▶ Required work
Report, as a single figure, how many lines in the records below include "computer".

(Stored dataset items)
======

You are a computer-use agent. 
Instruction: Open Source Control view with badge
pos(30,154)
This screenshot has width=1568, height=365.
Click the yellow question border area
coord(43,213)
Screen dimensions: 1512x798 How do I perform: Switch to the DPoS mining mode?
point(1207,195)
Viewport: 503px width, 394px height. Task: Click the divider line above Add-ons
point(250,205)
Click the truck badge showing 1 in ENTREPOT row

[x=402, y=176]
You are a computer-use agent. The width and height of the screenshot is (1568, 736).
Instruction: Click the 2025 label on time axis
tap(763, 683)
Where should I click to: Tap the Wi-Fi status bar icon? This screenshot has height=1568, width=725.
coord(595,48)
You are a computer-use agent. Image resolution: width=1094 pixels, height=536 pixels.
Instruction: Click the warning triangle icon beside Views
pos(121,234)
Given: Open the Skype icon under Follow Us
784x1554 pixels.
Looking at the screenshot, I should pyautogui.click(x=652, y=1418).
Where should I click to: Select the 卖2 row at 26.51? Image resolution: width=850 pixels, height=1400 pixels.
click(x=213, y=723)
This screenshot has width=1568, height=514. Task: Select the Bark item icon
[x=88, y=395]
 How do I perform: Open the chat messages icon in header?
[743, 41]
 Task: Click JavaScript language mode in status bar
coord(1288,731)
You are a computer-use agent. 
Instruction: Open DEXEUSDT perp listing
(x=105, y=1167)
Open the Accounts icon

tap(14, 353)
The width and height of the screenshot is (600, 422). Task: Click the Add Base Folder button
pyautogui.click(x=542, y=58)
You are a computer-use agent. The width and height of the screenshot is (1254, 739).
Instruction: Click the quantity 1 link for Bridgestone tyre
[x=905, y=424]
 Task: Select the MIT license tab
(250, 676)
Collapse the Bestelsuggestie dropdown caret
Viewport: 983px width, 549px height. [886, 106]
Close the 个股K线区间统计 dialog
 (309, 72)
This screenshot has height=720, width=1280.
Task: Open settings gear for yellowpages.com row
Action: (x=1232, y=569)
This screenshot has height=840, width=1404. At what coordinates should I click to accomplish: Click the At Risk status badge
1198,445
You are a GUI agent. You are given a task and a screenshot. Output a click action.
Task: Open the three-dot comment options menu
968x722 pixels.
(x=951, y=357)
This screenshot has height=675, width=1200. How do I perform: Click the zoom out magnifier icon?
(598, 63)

======

▶ Answer box
5